Nel 2020, il rock ha ancora qualcosa da dire?
Sì. Ci sono un sacco di persone che, come noi, di questa cosa proprio non riescono a liberarsi, è una scintilla che ti rimane addosso per tutta la vita. Noi suoniamo insieme da circa 8 anni e non ci siamo ancora stufati di batterie pestate e chitarre distorte, anche se non saprei ben dire il perché. L’attitude rock and roll ha e avrà sempre il potere di affascinare e comunicare quel senso di ribellione, di pericolo, di casino, di sudore; penso anche all’imperfezione degli strumenti suonati senza l’ausilio del digitale. Insomma, è tutto molto umano e autentico. Non so come si evolverà l’industria musicale nei prossimi anni, ma sono certo che il rock and roll ci sarà sempre, in qualche modo.

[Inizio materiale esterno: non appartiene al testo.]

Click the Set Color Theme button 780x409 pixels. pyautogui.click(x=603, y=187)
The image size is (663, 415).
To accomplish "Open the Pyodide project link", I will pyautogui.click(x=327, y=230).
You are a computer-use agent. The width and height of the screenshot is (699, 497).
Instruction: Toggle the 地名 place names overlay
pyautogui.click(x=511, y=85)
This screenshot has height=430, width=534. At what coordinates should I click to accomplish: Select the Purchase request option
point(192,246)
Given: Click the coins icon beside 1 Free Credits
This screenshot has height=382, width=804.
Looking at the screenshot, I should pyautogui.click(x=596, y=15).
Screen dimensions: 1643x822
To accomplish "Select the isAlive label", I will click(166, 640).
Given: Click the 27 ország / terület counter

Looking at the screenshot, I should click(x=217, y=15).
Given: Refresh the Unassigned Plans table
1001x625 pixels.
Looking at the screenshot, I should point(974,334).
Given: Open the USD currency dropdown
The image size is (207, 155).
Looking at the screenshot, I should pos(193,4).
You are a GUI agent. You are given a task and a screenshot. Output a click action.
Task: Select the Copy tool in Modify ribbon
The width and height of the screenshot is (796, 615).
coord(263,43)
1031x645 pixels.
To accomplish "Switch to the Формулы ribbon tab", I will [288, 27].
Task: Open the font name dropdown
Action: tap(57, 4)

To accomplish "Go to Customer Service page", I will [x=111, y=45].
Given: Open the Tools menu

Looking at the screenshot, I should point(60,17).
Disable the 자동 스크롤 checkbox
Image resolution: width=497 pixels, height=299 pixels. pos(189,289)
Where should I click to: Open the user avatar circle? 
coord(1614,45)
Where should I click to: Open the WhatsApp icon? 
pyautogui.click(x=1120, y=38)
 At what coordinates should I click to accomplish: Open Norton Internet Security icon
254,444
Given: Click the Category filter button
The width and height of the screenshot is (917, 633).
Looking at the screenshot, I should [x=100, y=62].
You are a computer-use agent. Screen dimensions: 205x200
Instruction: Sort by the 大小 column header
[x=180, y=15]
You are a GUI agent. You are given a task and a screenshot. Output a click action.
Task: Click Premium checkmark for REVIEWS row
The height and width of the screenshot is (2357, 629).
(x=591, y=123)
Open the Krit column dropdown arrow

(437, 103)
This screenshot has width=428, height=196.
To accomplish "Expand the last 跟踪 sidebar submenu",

In che modo Treviso ha influito nel vostro progetto?
Noi viviamo in due piccoli paesi in provincia di Treviso. Sono luoghi che tutto sommato amiamo, nella loro semplicità e bellezza. A volte ci stanno stretti, per via dei pochi musicisti e della mancanza di una vera e propria scena. Ma siamo anche convinti che non saremmo chi siamo senza il nostro costante rapporto con il nostro territorio e le persone di qui. La nostra ambizione è quella di uscire dai confini e riuscire a suonare un po’ fuori dall’Italia.

Cosa c’è nel vostro futuro?
Sicuramente uscirà un nuovo singolo quest’estate. Nel frattempo, dato che non si potrà suonare dal vivo per un bel po’ (o almeno, così dicono… noi speriamo nel contrario), ci rinchiuderemo in sala prove a finire di scrivere il nostro primo album. Non vediamo l’ora!